++++ The records
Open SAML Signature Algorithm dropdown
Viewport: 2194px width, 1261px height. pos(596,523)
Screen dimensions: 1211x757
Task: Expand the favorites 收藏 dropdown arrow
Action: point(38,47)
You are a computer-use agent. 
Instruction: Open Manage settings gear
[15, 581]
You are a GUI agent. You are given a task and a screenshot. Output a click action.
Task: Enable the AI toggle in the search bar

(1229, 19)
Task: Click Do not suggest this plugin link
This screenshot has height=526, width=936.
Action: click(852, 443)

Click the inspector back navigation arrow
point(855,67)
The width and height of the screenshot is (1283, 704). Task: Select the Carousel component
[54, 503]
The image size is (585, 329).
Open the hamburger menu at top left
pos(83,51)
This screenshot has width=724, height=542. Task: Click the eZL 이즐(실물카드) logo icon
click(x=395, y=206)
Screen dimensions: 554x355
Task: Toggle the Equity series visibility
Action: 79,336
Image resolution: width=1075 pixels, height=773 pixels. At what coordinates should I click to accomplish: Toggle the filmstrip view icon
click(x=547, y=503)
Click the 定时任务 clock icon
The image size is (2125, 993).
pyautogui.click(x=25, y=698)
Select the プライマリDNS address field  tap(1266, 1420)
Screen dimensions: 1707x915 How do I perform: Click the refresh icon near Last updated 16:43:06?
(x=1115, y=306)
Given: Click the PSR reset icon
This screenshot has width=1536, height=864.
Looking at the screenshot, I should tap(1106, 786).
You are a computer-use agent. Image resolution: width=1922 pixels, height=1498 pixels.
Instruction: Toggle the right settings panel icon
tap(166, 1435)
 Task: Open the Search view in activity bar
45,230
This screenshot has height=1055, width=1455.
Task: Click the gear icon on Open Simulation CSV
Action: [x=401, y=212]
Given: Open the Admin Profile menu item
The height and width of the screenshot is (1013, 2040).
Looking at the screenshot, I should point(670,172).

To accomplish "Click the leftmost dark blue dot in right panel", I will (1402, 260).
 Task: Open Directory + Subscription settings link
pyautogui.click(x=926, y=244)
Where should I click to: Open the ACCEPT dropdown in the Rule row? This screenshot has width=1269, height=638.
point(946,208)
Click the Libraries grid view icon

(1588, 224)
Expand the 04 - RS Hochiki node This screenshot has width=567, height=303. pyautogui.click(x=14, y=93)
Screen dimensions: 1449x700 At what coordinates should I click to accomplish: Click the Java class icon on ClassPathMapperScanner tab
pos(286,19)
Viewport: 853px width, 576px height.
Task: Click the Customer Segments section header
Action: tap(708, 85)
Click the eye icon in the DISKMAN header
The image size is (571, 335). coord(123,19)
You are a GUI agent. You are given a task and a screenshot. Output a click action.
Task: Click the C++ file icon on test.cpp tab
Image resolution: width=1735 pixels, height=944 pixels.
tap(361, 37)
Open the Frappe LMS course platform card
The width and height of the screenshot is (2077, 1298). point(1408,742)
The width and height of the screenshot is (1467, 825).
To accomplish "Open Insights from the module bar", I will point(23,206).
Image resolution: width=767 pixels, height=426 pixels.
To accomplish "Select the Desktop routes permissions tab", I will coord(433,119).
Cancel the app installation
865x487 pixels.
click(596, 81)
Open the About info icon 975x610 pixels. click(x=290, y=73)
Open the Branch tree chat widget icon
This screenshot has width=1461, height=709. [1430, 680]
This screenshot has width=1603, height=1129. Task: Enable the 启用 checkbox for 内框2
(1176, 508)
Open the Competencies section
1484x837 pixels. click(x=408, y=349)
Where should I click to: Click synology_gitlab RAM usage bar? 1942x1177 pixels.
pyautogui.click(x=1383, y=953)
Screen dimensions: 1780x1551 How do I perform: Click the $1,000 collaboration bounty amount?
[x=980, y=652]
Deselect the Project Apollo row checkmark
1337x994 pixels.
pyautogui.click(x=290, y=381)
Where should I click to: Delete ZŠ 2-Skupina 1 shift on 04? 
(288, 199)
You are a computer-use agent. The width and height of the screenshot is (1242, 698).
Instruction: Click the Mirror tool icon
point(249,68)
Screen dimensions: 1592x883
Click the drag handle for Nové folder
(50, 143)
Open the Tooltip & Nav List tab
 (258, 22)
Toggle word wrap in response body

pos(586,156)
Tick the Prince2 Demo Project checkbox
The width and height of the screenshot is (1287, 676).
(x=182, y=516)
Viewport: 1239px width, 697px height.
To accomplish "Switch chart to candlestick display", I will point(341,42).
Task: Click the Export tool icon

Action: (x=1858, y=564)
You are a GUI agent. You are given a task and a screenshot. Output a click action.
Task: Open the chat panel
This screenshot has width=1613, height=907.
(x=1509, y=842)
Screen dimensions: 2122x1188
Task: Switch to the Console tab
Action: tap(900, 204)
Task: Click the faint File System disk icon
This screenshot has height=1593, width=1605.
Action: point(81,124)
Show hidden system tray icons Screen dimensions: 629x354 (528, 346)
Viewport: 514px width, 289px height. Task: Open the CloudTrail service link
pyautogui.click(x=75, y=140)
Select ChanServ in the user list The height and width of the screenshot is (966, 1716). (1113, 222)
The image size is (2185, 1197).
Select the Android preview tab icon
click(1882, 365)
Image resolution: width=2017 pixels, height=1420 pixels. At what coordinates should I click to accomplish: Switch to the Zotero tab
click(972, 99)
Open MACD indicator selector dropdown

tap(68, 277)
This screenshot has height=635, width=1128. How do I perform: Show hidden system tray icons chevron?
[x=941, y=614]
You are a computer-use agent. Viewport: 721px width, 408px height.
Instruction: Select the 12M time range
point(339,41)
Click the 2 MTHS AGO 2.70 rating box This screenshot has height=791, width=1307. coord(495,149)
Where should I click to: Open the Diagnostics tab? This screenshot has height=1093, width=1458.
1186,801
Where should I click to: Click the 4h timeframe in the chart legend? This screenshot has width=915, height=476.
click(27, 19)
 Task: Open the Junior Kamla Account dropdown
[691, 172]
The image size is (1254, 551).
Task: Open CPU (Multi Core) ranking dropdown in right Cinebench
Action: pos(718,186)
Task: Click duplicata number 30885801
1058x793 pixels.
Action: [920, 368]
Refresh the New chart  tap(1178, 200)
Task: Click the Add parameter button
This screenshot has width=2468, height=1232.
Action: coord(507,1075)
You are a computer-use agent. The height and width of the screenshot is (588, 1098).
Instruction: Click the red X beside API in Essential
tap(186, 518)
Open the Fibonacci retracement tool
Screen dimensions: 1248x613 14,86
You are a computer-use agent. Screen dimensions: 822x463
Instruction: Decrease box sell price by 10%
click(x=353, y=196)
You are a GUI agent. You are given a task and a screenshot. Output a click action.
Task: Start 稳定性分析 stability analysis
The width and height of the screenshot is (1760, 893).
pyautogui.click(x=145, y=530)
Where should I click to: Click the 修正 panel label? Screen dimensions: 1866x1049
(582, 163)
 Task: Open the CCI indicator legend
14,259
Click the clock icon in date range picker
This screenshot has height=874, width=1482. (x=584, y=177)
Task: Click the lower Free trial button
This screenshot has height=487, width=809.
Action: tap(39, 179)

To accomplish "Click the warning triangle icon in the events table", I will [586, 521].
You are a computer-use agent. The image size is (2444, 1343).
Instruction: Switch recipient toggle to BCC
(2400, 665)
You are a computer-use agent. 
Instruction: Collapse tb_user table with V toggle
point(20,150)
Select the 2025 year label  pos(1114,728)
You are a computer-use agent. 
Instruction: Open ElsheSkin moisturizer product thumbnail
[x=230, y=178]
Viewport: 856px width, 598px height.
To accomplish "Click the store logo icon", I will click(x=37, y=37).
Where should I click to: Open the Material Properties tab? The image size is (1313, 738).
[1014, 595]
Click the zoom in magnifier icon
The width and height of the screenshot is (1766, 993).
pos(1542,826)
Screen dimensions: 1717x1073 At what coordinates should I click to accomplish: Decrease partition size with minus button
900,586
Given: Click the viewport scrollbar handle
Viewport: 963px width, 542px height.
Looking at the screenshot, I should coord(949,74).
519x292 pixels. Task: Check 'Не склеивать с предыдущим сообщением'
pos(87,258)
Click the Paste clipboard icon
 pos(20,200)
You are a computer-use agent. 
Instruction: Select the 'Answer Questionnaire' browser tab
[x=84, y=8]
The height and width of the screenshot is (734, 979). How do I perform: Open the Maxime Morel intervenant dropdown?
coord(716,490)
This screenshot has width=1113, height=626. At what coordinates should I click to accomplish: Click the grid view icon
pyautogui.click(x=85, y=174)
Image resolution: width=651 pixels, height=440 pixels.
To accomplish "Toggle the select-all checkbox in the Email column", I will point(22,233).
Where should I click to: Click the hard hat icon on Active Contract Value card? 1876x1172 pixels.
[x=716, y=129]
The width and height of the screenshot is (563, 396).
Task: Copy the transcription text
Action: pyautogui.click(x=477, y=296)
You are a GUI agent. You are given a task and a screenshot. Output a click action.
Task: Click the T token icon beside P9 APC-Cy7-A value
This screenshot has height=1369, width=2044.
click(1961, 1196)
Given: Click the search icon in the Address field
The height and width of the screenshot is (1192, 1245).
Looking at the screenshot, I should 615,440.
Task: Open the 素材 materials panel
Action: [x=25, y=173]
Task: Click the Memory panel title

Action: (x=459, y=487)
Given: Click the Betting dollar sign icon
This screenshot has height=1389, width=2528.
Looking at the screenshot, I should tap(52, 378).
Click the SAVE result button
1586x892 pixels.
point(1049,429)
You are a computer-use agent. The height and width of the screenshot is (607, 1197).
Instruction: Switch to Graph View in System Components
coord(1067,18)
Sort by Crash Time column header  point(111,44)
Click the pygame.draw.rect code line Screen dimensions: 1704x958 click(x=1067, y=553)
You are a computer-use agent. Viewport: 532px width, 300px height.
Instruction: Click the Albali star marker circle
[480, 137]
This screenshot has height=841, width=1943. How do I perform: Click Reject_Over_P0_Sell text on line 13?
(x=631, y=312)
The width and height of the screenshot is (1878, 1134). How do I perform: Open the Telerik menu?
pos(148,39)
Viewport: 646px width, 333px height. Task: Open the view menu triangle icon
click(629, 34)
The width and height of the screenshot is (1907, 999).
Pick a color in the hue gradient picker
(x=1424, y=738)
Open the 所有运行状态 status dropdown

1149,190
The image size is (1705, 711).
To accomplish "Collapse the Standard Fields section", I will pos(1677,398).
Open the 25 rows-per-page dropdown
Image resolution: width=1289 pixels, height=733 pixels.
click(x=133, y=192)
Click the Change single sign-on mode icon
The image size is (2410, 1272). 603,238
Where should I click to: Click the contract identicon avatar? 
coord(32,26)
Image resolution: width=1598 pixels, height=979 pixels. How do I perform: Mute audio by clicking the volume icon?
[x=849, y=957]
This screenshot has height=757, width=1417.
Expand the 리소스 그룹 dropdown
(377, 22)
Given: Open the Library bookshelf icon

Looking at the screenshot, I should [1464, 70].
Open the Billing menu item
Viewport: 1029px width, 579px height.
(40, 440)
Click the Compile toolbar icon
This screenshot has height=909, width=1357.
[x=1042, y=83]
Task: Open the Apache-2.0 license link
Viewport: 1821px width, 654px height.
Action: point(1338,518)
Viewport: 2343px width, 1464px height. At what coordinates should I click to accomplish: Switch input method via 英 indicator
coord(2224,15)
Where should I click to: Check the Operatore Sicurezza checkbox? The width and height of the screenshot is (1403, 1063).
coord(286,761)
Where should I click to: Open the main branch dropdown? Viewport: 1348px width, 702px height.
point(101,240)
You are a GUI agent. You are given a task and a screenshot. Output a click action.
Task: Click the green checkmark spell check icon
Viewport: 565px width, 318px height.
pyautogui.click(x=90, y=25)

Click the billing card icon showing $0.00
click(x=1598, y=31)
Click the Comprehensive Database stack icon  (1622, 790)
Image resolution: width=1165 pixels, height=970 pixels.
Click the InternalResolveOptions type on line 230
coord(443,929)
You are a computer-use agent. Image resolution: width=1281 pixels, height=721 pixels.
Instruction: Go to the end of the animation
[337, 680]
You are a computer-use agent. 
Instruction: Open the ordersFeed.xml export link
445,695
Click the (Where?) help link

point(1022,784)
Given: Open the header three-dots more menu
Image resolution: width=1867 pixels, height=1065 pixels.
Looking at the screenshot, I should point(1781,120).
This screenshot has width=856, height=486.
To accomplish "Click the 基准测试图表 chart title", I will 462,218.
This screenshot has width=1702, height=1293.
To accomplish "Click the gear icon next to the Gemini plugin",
++++++++
Work order —
Exactly and only the lines from the line containing "This screenshot has width=856, height=486." through the last line of the entries should be copied, both ends included.

Solution —
This screenshot has width=856, height=486.
To accomplish "Click the 基准测试图表 chart title", I will 462,218.
This screenshot has width=1702, height=1293.
To accomplish "Click the gear icon next to the Gemini plugin",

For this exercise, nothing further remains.